Upgrades require downtime
Because so much of the management plane has been co-located onto a single VM, the platform cannot make strict uptime guarantees for the management plane components during an upgrade. When upgrading the Small Footprint Elastic Runtime, there can be brief periods of time where new applications cannot be deployed, or when APIs may not be available. But never fear – there’s a useful workaround for app upgrades. If you have scaled your Compute VMs to a highly available configuration (with enough excess capacity to move app instances between Compute instances during an upgrade) then you can rely upon application availability during an upgrade. This will add to the infrastructure footprint of course.
To recap:
PCF |
Small Footprint PCF |
|
Designed for |
Maximum High Availability and Horizontal Scalability |
Efficiency & Maximum Colocation |
Number of VMs |
22-1250 |
4-20 |
Number of Containers |
250,000+ |
2500 |
Multi-cloud |
Yes |
Yes |
Remediate CVEs with Zero Downtime |
Yes |
Yes |
Runs atop Cloud Foundry BOSH |
Yes |
Yes |
Includes CredHub |
Yes |
Yes |
Compatibility
Other than the caveats listed above, you can expect the Small Footprint edition to work and integrate with all of the services currently available on Pivotal Network.
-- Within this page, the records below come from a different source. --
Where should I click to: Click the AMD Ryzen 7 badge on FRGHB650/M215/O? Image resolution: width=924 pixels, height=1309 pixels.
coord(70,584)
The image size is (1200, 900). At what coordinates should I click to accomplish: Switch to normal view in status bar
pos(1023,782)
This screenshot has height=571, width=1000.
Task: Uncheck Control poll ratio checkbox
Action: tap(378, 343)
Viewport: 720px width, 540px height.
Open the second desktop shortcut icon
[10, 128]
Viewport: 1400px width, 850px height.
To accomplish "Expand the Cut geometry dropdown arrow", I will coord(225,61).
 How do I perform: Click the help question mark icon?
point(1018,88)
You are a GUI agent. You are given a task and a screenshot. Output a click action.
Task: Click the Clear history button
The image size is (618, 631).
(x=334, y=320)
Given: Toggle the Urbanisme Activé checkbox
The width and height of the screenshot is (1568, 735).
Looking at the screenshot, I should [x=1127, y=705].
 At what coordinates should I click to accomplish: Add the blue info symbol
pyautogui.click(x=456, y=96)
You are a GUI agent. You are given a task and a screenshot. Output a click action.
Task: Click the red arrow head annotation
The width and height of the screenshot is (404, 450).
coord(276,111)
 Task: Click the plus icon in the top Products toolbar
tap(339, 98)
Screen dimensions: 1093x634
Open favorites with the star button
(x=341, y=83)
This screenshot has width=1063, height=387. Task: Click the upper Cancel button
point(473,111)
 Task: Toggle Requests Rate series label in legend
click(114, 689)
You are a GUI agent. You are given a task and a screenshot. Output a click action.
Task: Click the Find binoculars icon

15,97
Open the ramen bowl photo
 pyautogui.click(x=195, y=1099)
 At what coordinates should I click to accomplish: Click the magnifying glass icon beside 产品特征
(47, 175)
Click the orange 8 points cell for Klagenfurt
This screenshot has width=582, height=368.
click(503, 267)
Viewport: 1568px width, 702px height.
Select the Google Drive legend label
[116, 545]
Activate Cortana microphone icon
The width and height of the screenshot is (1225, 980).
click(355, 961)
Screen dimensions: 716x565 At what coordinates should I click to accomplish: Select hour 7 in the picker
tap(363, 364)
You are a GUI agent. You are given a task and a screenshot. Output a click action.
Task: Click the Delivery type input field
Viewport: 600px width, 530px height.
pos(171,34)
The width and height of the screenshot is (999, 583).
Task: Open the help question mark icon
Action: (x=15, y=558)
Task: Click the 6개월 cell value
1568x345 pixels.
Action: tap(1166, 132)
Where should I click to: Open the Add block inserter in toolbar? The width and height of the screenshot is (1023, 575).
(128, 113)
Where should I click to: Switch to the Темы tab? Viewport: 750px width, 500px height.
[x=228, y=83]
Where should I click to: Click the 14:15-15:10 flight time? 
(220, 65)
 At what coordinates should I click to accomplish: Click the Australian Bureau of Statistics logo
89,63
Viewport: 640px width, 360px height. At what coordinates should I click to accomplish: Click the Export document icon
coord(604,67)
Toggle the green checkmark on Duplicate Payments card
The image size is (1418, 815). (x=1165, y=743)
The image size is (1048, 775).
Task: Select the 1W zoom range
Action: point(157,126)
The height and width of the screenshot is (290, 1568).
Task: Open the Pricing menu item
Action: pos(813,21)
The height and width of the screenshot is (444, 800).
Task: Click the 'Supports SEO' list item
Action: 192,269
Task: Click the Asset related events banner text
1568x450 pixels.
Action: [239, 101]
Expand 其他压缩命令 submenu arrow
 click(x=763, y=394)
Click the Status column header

The canonical PCF Suite services like RabbitMQ, Redis, and Pivotal Cloud Cache will run and work as expected alongside Small Footprint.
You will also be able to use the new BOSH Backup and Restore tooling to continue to backup and restore your platform at will.
Installation
The installation process for Small Footprint is not dramatically different than the process you would follow for PCF. You’ll find the familiar configuration and deployment options in the Small Footprint version as well.
Check out the documentation for more of the details.
Summary
Companies are finding that app-centric abstractions like Pivotal Cloud Foundry help them increase development velocity. We offer PCF Dev and Pivotal Web Services as easy ways to get started with the platform. Now, with Small Footprint, you have yet another way to bring PCF to your organization!